_Data to use:_

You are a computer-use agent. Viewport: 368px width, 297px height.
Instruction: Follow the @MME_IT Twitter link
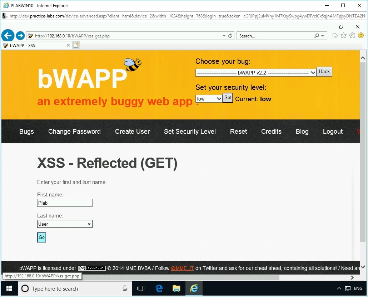click(x=183, y=268)
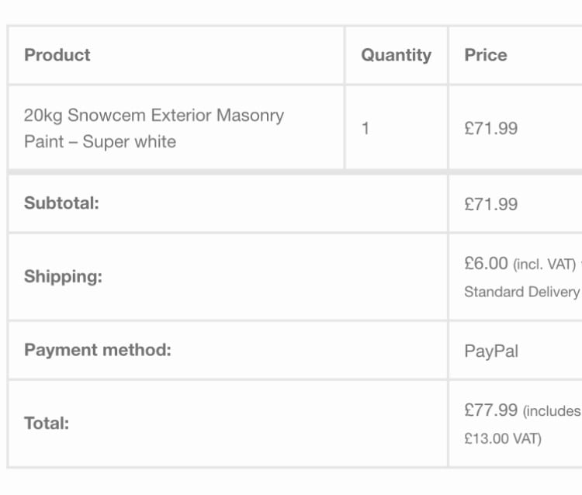The image size is (582, 495).
Task: Open the 20kg Snowcem Exterior Masonry Paint product
Action: click(154, 128)

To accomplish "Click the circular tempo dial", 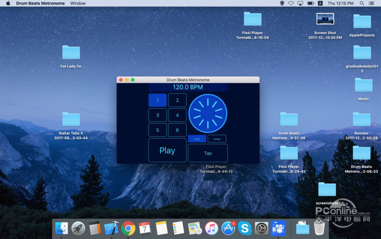I will 207,113.
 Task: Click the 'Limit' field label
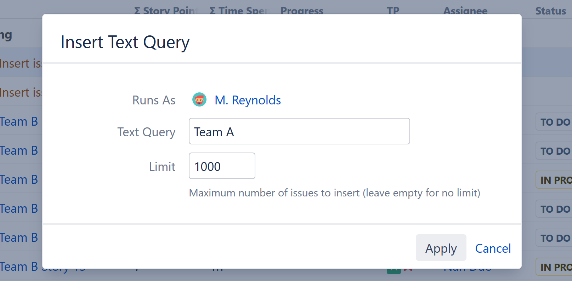[162, 167]
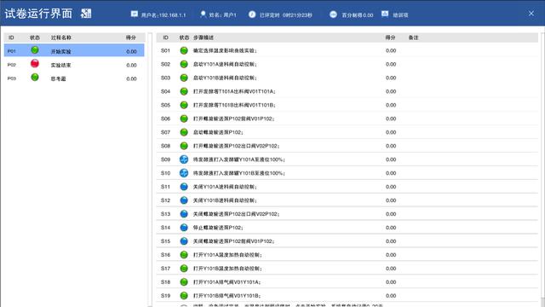Image resolution: width=545 pixels, height=307 pixels.
Task: Click the round score icon showing 0.00
Action: (x=333, y=14)
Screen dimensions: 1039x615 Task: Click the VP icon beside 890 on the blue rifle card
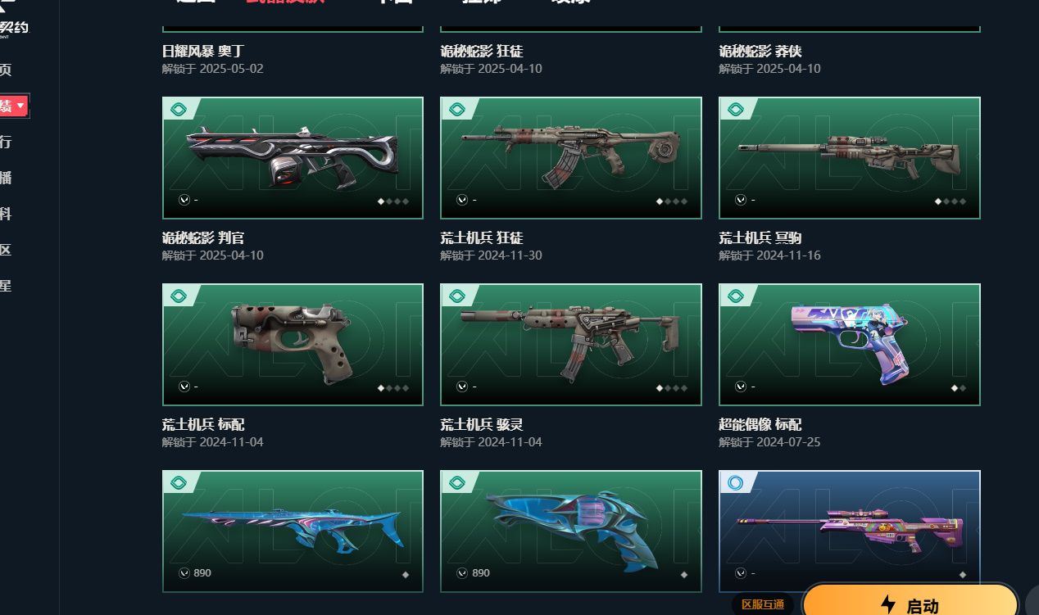pos(184,573)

_What the exercise asks:_
Reproduce the entries without any change, beginning at the line that contains "Task: Click the 'Limit' field label" and continuing through the end of the entries. Omit the pictures from your answer.

_Output for this exercise:_
 Task: Click the 'Limit' field label
[162, 167]
Image resolution: width=545 pixels, height=307 pixels.
Task: Click the round score icon showing 0.00
Action: (x=333, y=14)
Screen dimensions: 1039x615 Task: Click the VP icon beside 890 on the blue rifle card
pos(184,573)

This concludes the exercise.